Bacon recently sat down with Entertainment Voice to discuss playing a role that captures the times in liberal suburbia and her upcoming role in another, highly anticipated series.
“I’ve played pretty realistic characters. I try to just completely get into their whole life prior to this moment,” said Bacon. “For Kristen, she’s realistic in a sense and the writing is so good that every line that she says is a clue into her insecurities and what she perceives as her failures.”
Bacon avoids seeking direct influences when preparing for a role which is essentially a person you could bump into in any contemporary, American city. “Of course I knew people who behave the way she does, and certain things she does I can completely relate to. I’m older than she is, but I was a teenager fairly recently and totally understand why she does the things she does.” For Bacon the character captures accurately a funny attitude in contemporary middle class culture. “She’s super self-centered, she’s a teenager. She has no idea how her privilege has helped her in the world. She just hates being white and thinks that it’s lame without understanding what it’s like to be anything else.”
For Bacon working with Alan Ball himself was quite the memorable experience. “I’ve been a fan of his for so long. I loved ‘Six Feet Under,’ ‘True Blood’ and ‘American Beauty,’ you know, all these things. I was sort of nervous about working with him because he’s this sort of big person you’ve been hearing about for years and years. But the thing about Alan is that he’s just great at what he does.” Bacon described the writing as so detailed that getting into the character was an easy move, especially with a director so attuned to the world of the series. “He directed in a way that is unique and fun and not at all aggressive, just very gentle and very much ‘I trust you, I trust what you’re doing.’ I wish I could work with him as a director forever.”
There is real chemistry in the series between Bacon’s character and her siblings, with an air that never feels unnatural. “Sometimes it’s just magic and you all get along so well, and it just becomes this family almost instantly. That’s what happened. We all wanted to be close, we wanted to be friends. We hang out all the time. We’re hanging out this weekend. That’s a huge part of why I love this job honestly, because of those relationships you can build.”
“Here and Now” has memorable set pieces in which Ball conveys the quirks and bitter moments of youth with an almost surreal air. In the pilot Kristen wanders around a party wearing a horse head, by impulse leaving with a clueless male model and giving her virginity to him. “The whole horse head thing was a total draw, because it was so fun and so weird, it encapsulated how f—ked up losing your virginity can be before you’re ready. For sure she wasn’t ready, she just wants so bad to be liked that she’ll do anything. I knew people were going to either hate it or love it.”
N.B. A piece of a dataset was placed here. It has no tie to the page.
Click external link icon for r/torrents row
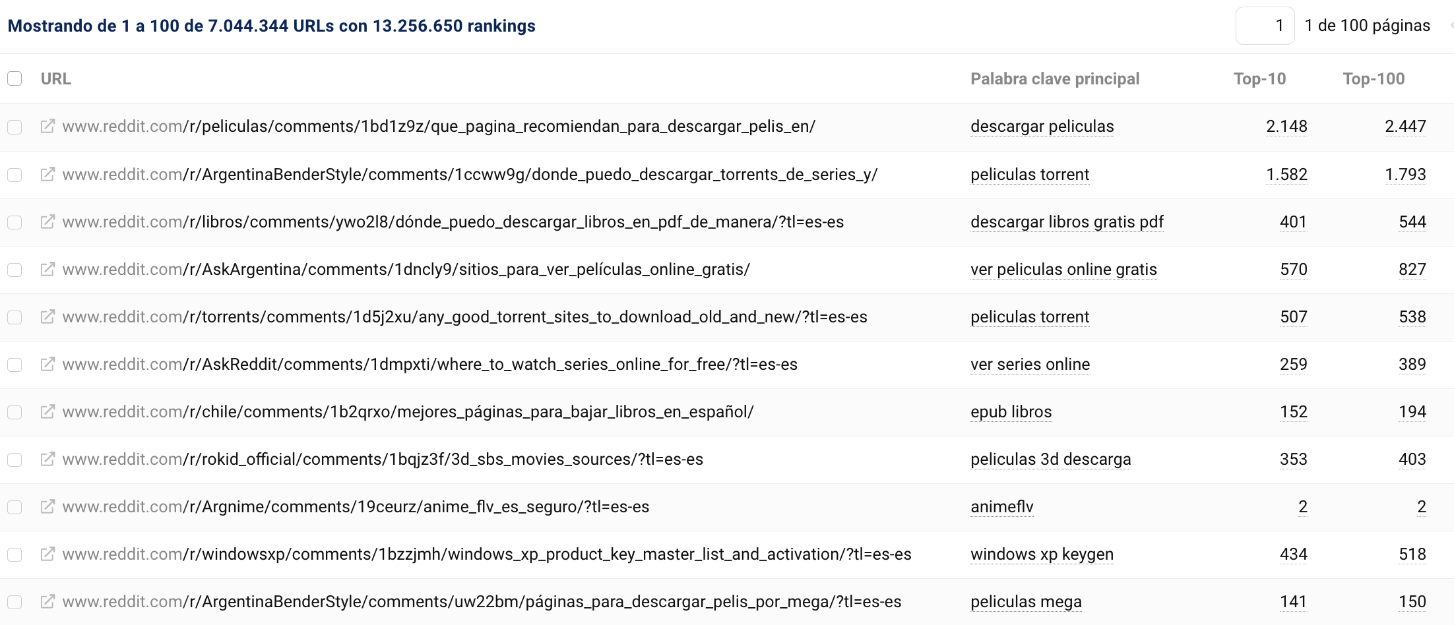 pos(47,316)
In a sense Bacon’s role captures the modern suburban teen fully, living in a time where technology is merging with a search for identity within a culture undergoing many transitions. “On the one hand we’re giving kids all this responsibility of having technology and having control over their image in a very public way, and I think we’re also having this cultural amnesia as an older generation where we forget that these are just kids,” said Bacon. “Kids are going to mess up, that’s been happening for ages. There’s a lot being said about this generation when the reality is they’re kids and they’re figuring it out. But they’re doing great things like all of these teenagers going up against the NRA. Could that have happened 20 years ago? No. It’s because of the kids.”
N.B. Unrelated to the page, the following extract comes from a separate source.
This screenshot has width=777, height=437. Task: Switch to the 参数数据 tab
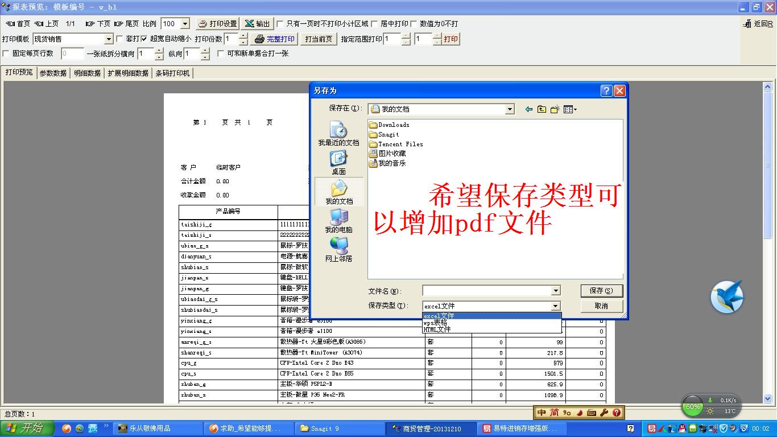point(53,73)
Bacon recently wrapped shooting on the second season of another seminal show about the modern youth experience, Netflix’s “Thirteen Reasons Why.” “I finished shooting a long time ago, I haven’t seen any of it. It’s coming out soon, I think in June, I shouldn’t be quoted on that but I probably will. But my character definitely fills out in the second season, it’s got a lot of cool stuff in it. That character is also one where she’s just complicated. There’s a lot of power in wanting to be liked and be respected.”
When pressed for more details Bacon could only smile and warn, “you’re really trying to get me in trouble, aren’t you?”
“Here and Now” Season 1 premiered Feb. 11 and airs Sundays at 9 p.m. ET on HBO.